Away from the wealthier countries of the West, chronic pain is becoming a greater health problem, as lower rates of infectious disease mean more people live into old age. Chronic pain is associated with female gender, older age (although the incidence of lower-back pain decreases with age), ethnicity and lower socio-economic status (Bridges, 2012). Fewer than 20 per cent of chronic pain sufferers attend a specialist pain clinic (Van Hecke et al., 2013). Physically, emotionally and economically, long-term pain is one of the most pressing public health issues of the twenty-first century, and is likely to become more so with greater longevity, as people spend more years of life with some degree of incapacity.

Chapter 1 sets the scene by providing an overview of pain in its historical context, some of which still has relevance today. Pain has been viewed over the centuries as a punishment from God and as evidence of sin, particularly the sin of carnal knowledge, through to Enlightenment theories, the hegemony of the scientific method, and recent explanatory models such as the neuromatrix.

In Chapter 2 we move towards a sociological paradigm by considering the work of some of the founding thinkers in sociology, as well as more recent developments in the study of pain that have moved away from the theoretical positions of the past towards more relational approaches.

Chapter 3 is concerned with the experience of pain. It starts by considering some of the ways in which sociologists have conceptualised pain, for example as biographical disruption. Here we review some of the sociological work that has captured the lives of people living with pain, how it affects their families, and the stories they tell to make sense of their experience and to inform others of its impact.

Chapter 4 moves away from the individual to think about care and carers. It looks at the provision of services, both public and private, and the pluralistic nature of provision. Here we also consider the perspective of those who live with, and perhaps care for, a person in pain.

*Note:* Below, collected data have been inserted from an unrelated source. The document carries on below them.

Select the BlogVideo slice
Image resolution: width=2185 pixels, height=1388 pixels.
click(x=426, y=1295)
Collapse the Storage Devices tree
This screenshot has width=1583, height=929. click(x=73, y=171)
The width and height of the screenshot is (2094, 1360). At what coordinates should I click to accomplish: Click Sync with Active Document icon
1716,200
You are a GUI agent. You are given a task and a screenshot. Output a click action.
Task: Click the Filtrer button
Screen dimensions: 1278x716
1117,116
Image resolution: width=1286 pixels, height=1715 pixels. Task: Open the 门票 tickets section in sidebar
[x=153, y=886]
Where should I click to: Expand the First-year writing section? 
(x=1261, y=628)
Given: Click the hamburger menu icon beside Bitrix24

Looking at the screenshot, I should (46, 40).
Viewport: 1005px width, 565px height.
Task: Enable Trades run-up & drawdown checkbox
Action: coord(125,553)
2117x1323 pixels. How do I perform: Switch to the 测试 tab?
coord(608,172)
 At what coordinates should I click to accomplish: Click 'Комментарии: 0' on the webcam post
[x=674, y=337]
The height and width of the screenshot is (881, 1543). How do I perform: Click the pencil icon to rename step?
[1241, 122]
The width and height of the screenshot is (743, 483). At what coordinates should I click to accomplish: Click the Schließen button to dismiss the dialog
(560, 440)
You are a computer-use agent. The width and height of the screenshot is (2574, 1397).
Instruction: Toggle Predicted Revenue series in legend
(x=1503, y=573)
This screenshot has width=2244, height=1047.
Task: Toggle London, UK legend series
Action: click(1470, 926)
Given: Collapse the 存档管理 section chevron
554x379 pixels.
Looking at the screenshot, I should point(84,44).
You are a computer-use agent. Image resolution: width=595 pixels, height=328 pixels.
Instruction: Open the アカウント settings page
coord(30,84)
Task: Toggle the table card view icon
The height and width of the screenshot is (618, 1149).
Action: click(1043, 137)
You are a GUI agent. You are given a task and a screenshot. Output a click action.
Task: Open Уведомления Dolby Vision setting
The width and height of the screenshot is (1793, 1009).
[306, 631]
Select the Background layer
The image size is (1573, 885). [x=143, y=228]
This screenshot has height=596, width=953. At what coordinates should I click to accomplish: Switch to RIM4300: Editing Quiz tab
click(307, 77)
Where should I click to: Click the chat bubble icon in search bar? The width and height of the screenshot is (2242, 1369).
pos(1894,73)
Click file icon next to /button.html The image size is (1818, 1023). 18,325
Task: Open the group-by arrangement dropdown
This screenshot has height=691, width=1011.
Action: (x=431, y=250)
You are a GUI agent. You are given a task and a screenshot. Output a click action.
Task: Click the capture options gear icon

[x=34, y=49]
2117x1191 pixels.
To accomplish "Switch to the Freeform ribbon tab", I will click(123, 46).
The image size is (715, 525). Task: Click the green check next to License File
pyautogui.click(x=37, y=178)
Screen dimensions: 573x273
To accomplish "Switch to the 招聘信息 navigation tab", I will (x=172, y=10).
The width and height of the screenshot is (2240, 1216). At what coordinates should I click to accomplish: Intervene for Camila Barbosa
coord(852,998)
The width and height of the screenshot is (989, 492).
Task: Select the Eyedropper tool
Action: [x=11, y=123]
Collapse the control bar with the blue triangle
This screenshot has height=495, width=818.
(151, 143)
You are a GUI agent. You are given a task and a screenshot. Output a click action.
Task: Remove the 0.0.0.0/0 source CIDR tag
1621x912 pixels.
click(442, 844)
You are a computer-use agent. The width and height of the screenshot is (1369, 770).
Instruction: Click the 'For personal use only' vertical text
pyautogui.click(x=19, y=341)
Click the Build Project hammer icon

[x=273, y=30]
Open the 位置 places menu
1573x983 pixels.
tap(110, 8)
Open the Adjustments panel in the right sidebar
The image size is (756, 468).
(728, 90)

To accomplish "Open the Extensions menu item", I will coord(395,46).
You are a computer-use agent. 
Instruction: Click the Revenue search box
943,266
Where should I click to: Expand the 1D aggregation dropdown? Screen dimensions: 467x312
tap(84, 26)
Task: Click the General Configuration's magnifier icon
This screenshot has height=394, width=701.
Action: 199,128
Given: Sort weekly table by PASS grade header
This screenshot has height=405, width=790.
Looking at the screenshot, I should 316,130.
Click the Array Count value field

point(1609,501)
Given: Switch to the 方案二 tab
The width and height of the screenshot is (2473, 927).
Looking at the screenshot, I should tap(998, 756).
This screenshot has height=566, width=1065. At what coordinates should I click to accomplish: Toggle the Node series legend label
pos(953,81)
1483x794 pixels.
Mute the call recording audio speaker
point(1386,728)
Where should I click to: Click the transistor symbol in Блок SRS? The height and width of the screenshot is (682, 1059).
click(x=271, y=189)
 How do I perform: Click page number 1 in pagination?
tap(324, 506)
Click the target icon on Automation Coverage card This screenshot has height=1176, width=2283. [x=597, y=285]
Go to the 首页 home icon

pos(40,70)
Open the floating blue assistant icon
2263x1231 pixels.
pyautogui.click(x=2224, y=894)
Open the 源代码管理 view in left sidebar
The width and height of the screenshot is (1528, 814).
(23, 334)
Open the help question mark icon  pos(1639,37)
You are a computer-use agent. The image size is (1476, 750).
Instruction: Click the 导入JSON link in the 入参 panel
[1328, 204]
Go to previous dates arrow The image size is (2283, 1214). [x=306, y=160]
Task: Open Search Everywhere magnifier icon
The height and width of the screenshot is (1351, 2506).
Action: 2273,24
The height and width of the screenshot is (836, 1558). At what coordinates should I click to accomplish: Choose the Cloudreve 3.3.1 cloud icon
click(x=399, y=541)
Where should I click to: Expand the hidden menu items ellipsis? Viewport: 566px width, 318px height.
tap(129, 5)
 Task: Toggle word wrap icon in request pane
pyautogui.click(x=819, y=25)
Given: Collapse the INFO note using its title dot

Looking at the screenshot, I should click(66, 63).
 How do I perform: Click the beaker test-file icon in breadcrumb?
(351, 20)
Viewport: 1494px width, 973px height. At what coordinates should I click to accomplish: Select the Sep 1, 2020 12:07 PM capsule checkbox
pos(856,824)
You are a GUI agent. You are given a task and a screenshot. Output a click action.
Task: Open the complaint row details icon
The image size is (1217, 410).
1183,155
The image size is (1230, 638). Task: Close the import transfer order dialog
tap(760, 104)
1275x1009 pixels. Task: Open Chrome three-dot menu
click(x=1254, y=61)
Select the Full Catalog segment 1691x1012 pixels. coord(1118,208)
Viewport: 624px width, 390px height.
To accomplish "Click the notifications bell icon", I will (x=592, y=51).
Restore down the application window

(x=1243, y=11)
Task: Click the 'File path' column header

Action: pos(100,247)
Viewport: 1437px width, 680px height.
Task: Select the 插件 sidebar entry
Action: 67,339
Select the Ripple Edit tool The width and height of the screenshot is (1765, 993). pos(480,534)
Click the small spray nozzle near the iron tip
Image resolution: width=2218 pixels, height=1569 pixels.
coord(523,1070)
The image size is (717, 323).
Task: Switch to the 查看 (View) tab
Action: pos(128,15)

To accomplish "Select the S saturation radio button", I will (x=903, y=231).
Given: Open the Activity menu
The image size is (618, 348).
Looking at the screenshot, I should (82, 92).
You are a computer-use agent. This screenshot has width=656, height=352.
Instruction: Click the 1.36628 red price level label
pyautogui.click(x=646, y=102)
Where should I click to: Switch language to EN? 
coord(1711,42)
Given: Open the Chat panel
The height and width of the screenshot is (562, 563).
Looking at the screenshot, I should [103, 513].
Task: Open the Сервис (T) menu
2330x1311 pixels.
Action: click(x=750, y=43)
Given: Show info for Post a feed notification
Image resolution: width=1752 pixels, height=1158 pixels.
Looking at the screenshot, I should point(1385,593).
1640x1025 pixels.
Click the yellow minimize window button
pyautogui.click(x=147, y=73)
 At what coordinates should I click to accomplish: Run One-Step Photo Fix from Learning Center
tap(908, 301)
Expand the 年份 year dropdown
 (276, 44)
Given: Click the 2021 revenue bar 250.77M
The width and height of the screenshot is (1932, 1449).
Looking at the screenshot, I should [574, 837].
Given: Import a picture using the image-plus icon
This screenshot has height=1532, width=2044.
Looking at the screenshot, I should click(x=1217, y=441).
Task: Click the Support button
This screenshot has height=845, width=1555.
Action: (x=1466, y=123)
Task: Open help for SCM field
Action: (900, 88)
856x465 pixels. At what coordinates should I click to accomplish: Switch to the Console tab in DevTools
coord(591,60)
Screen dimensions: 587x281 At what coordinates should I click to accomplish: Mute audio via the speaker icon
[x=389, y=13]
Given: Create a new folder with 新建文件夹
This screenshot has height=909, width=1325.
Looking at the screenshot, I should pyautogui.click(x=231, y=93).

Since the way in which pain is experienced and interpreted is not universal, Chapter 5 explores the structures of diversity and the ways in which they influence the experience of pain. The impact of gender, age and ethnicity on the experience of pain will be the focus of this chapter. However, the importance of not essentialising any one social categorisation, and not treating people as powerless agents in relation to their culture or gender, will also be acknowledged.

Chapter 6 will consider those whose pain is marginalised, and the way they describe their own experience and make sense of it in the context of their lives. Many people never receive an explanation for their pain. The consequences of being labelled as having ‘unexplained pain’ and the way that people respond to it – for example by striving to be believed and viewed as credible patients – will be explored using recent qualitative studies on the experience of painful conditions.

In Chapter 7 we move away from discussing the physical pain that is the focus of most of the chapters. For some individuals, and some health professionals, the pain they experience or encounter is emotional, and recently attention has been drawn to suffering as a painful part of life. While avoiding a dualistic approach to pain as being either physical or emotional, this chapter will look at some of the recent research on emotional pain and suffering. It will also reflect on the increasing medicalisation of that suffering.

Chapter 8 will turn from the person in pain to consider the perspective of the health professionals who treat them. It will examine how health professionals interpret and respond to pain, contrasting this with the patients’ perspectives discussed in previous chapters. How the meaning of pain and its interpretation may differ between patients and their doctors will be shown to influence the quality of communication during health consultations, and may also affect treatment.

Finally, in the Conclusion, I bring together the topics of the previous chapters and draw some conclusions about viewing pain through a sociological lens.